Se, infatti, nelle biografie di molti leader è dato cogliere una transizione dal ribellismo (tipico della costruzione della propria immagine come puer, promotore di un rinnovamento radicale) alla moderazione (connotata da quelle doti di persuasione, realismo e compromesso, che il senex offre come proprie credenziali), il Fiore degli anni Cinquanta-Sessanta ci appare come un utopista che ritrova un sogno a lungo represso entro le maglie del tatticismo e del prudente lavorio organizzativo, al fianco dei liberali e degli azionisti. Mi si potrebbe obiettare che anche la scelta del polo social-comunista si attagli al paradigma del senex, al realismo tattico del politico che scommette sulla più ampia alleanza possibile al fine di una futura vittoria elettorale, se non fosse che già le elezioni del 18 aprile 1948 non avevano affatto premiato il Fronte popolare e che l’alleanza fra i due partiti marxisti era tutt’altro che accompagnata da pronostici favorevoli: e infatti non si realizzò più e rimase un sogno di pochi. Credo piuttosto che il grande meridionalista, nella consueta oscillazione fra idealismo e pragmatismo, come negli anni Venti aveva verificato l’utilità del federalismo cattaneano attraverso i suoi viaggi pugliesi (che ora vedono una fortunata edizione in volume col titolo di Un popolo di formiche), così negli anni Cinquanta sente l’urgenza dell’emancipazione economica, sociale e culturale del Mezzogiorno che versa in condizioni di ritardo rispetto all’Europa industrializzata e che solo un possente investimento politico e un nuovo ordine valoriale a favore delle masse dei braccianti e dei sottoproletari urbani potrebbe risollevare.
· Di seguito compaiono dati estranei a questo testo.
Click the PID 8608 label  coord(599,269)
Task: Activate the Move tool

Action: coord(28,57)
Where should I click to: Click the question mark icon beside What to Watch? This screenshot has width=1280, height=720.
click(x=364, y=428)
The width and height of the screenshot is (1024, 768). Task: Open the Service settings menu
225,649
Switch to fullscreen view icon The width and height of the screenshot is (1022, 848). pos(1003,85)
La visione dolente, ma in fondo ancora “mitologicamente” positiva dei contadini pugliesi come laboriosi costruttori del proprio destino (come formiche, appunto), lascia il posto nel 1955 a quella del Cafone all’inferno, in cui le politiche di riforma agraria e le strategie di urbanizzazione vengono descritte come un fallimento e stigmatizzate secondo un’ottica di classe. Non più, infatti, l’ordinamento istituzionale, la forma del governo e della distribuzione dei poteri sono ritenuti responsabili della miseria e dell’inefficienza amministrativa del Sud, ma l’egoismo innato della classe borghese, nonché il paternalismo della gestione democristiana che non consente l’attivazione della coscienza di classe, con la conseguenza di strangolare il protagonismo delle masse proletarie, lasciate ai margini dei processi economici e politici. Addirittura il rapporto fra padronato agrario e masse bracciantili è definito «schiavitù senz’altro, sotto forme di sedicente libertà»,[20] in connessione genealogica diretta non solo con le strutture del latifondo otto-novecentesco (borbonico prima, fascista poi), ma persino con quelle delle signorie spagnole seicentesche.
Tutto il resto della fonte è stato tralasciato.